Look below for the line containing "This screenshot has height=449, width=1600."; from there, print each line exactly up to and including the line containing "Switch to VERKAUF sell side", and stop.
··········
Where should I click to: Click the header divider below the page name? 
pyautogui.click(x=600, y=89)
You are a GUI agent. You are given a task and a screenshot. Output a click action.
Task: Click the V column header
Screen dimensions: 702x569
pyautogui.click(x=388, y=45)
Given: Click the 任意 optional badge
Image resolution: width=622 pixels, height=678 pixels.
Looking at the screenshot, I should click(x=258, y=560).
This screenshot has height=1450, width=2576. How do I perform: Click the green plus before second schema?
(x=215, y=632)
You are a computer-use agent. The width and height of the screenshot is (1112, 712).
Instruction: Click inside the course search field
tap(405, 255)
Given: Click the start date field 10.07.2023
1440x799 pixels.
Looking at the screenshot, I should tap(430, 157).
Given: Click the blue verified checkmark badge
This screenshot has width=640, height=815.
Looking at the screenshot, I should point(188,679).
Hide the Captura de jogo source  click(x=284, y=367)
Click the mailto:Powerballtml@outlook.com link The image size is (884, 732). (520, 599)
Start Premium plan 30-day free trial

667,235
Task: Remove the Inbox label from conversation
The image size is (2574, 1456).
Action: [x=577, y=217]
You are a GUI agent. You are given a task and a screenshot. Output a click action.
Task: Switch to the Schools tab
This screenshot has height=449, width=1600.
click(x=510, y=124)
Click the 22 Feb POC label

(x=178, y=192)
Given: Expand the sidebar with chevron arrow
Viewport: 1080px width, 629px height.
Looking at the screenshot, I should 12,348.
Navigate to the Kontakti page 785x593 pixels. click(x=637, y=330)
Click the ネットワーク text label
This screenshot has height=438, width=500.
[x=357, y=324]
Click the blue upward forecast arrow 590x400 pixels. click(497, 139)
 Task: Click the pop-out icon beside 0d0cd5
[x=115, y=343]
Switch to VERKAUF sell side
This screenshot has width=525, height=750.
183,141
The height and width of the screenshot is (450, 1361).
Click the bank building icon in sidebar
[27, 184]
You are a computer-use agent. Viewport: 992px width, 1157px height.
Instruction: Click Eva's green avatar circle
··········
OUTPUT:
This screenshot has height=449, width=1600.
click(x=510, y=124)
Click the 22 Feb POC label

(x=178, y=192)
Given: Expand the sidebar with chevron arrow
Viewport: 1080px width, 629px height.
Looking at the screenshot, I should 12,348.
Navigate to the Kontakti page 785x593 pixels. click(x=637, y=330)
Click the ネットワーク text label
This screenshot has height=438, width=500.
[x=357, y=324]
Click the blue upward forecast arrow 590x400 pixels. click(497, 139)
 Task: Click the pop-out icon beside 0d0cd5
[x=115, y=343]
Switch to VERKAUF sell side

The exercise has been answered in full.